In such a system, story is first told in music. Musical expression then dictates the use of language to communicate ideas. The emotional journey takes precedence over the dialectic of the plot.
Catharsis trumps intellect.
Sexual Politics
The subject matter of this particular incarnation of thEDMatre is sexual politics. Choices immerses its audiences in the clubs of electronic dance music, and then proceeds to probe and question the underlying social paradigm in which music and often drugs stimulate the sexual appetite and wage war against the long established sexual mores of our civilization. “Wine, women and song,” and “drugs, sex and rock ‘n roll” all release dopamine in the brain. Our bodies
scream yes while our minds insist no.
Into this world enter three young friends charged for action, yet each in their own way naive to the realities of navigating the socio-political minefield of “hooking up” in the clubs. Over the course of a week, experienced in the reverse order selected by Jack our protagonist, enduring friendships bust apart at the seams, lives are ruined, and fulfillment seem distant at best. Given enough choices, can the human spirit overcome such adversity? That is the journey of Choices thEDMatre.
The Process of Creating Choices
The process of Choices thEDMatre began with the development of the story in summer 2013, by its creator, Rick Thomas, and projections designer Kindari O’Connor. Rick Thomas then led a group of composers in the creation of the soundtrack for the show that culminated in the release of the soundtrack on CD and Bandcamp on February 1, 2014. Thomas then cast the show and developed the script with the cast in February and March of 2014. Rehearsals took place in April and the show opened on May 2, 2014.
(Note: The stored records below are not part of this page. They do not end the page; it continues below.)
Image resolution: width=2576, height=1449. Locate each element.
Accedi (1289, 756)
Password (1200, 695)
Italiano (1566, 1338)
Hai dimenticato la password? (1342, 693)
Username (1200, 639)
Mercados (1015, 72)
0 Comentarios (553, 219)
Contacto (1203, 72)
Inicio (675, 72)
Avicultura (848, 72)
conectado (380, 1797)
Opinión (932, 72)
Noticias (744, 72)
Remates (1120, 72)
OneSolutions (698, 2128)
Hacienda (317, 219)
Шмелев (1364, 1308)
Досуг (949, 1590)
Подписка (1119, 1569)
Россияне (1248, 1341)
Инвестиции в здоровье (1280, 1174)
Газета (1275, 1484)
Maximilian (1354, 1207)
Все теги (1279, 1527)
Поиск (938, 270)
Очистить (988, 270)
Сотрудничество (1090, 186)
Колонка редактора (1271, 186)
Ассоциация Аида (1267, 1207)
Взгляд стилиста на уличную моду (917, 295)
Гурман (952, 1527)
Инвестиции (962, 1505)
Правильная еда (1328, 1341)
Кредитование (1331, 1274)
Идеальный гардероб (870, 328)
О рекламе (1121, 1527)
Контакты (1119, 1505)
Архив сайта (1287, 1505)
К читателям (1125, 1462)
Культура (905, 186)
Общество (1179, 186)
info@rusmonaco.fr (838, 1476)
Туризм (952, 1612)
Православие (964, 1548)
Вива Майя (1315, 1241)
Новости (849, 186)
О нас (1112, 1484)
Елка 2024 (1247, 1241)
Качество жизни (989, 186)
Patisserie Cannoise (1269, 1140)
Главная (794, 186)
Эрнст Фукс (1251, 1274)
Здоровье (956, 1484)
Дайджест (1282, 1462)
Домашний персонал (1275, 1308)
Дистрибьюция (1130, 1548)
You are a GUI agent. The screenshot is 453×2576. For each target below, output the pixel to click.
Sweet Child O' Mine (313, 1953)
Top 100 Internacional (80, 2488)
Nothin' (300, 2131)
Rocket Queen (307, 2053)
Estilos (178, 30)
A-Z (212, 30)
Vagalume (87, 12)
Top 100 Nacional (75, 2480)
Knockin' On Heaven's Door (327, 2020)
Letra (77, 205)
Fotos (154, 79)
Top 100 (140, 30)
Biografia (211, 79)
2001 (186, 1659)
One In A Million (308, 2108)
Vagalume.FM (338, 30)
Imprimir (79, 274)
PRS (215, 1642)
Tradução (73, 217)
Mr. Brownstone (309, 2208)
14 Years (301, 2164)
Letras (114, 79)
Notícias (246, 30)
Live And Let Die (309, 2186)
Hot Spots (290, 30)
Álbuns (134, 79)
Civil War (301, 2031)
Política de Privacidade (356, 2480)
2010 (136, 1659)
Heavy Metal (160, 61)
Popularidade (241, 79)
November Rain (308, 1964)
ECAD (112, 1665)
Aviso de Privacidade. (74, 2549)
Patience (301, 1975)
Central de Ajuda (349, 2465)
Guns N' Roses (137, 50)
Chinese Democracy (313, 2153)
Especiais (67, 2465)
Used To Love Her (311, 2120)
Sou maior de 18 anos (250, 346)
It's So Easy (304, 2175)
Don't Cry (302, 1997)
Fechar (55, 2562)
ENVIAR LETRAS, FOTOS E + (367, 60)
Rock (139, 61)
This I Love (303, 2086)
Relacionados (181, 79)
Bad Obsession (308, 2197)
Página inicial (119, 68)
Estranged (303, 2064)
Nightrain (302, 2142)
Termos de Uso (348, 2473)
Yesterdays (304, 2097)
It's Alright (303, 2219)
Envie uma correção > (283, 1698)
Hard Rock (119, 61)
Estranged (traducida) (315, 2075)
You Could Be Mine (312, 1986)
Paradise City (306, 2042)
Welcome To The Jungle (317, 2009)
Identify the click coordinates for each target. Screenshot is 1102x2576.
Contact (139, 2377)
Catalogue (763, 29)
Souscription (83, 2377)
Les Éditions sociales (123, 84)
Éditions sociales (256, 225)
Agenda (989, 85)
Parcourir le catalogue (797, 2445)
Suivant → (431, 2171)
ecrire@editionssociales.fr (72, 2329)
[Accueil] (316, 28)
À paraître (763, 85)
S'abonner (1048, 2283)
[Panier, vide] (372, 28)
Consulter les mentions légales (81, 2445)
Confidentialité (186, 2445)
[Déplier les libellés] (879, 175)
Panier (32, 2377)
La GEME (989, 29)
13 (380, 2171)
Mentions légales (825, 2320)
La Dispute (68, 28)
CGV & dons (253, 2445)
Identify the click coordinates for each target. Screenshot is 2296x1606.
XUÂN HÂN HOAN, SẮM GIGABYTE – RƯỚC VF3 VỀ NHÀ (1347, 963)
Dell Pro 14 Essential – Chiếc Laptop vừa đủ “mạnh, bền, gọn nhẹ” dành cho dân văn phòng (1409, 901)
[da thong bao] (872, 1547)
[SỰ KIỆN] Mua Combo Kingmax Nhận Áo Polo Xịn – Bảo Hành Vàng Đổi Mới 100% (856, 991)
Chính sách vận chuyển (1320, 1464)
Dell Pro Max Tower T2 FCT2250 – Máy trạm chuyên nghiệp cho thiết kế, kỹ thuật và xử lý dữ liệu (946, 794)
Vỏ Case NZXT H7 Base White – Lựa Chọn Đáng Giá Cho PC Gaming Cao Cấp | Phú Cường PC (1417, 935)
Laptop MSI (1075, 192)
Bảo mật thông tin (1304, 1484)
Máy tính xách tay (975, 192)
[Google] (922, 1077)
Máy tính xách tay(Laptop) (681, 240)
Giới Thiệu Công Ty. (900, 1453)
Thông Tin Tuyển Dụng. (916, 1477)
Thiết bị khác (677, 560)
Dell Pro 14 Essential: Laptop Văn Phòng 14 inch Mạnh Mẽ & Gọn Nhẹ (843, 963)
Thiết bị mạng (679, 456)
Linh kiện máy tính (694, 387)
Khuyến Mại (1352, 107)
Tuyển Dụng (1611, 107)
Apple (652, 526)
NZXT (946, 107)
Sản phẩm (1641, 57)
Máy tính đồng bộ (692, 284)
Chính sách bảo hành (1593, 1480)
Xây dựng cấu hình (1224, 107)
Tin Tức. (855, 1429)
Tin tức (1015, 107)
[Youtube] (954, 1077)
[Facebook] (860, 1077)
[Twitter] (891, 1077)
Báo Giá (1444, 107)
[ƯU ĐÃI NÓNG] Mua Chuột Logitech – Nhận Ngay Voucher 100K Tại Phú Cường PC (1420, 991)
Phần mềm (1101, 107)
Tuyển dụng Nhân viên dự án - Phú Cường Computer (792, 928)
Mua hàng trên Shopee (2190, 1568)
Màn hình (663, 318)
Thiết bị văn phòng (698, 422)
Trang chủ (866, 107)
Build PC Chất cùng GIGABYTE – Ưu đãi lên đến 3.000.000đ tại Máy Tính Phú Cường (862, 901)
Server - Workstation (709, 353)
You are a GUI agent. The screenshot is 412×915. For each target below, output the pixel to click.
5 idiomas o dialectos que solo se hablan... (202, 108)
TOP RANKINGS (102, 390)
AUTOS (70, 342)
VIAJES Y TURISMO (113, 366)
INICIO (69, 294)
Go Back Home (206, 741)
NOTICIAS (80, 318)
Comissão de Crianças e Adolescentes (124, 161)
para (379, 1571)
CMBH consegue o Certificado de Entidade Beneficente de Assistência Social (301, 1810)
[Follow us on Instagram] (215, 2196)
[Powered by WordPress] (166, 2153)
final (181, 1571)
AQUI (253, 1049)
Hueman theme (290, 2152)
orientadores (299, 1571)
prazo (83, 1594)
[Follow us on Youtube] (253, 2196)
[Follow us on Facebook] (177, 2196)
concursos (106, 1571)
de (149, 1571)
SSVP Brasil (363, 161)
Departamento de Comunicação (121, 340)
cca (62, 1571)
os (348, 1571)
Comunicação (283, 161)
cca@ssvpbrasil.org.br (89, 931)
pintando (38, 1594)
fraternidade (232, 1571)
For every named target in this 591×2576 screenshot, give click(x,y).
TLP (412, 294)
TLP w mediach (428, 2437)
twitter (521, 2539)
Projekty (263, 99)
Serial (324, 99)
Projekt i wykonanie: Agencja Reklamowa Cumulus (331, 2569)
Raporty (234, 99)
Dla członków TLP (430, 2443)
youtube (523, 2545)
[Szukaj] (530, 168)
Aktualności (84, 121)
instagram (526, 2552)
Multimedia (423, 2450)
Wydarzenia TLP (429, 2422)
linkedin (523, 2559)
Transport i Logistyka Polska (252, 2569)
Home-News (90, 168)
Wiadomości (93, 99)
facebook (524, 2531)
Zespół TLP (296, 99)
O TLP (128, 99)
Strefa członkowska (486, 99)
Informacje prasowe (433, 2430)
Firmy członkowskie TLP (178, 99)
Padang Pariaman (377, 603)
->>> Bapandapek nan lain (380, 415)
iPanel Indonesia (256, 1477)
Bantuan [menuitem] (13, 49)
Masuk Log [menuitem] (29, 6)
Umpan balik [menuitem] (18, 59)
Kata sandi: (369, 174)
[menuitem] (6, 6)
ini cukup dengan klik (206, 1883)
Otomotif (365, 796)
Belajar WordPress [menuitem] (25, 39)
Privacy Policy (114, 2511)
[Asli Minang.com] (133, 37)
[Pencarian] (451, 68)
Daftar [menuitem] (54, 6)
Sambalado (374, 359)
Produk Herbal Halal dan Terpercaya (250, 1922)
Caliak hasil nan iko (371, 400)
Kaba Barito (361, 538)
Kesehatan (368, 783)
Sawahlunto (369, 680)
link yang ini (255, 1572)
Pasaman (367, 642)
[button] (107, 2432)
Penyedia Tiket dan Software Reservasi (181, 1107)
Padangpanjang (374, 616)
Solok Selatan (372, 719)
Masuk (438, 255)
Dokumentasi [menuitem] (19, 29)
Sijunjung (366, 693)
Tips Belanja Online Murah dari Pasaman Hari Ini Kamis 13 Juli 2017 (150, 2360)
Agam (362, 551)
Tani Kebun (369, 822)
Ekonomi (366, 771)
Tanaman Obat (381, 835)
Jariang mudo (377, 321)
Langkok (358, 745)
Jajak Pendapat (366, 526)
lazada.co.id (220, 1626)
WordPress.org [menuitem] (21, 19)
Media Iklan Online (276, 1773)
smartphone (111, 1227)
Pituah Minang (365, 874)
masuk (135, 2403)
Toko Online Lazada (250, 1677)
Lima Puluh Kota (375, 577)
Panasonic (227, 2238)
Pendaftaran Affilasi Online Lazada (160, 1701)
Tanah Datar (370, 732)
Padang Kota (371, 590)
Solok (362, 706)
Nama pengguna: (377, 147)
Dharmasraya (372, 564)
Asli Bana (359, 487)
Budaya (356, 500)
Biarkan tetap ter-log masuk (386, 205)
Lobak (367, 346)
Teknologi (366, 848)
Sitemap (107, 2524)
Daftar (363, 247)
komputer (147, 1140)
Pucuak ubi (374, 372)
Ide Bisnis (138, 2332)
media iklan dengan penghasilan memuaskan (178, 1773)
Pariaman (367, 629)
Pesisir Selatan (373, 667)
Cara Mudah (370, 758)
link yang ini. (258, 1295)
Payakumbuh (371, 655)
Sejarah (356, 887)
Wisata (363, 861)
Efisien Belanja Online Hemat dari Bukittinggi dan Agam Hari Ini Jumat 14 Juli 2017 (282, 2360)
Collaboration in the design of Choices was so integral to the production that a separate network designer, Rich Dionne was brought in to develop the sophisticated mechanism by which separate computers that drove the lights, projections and sound would integrate. This design team met bi- weekly from August 2013 through April 2014 to develop lighting, projections and sound into a seamless musical experience over the one and one-half hour journey of the show.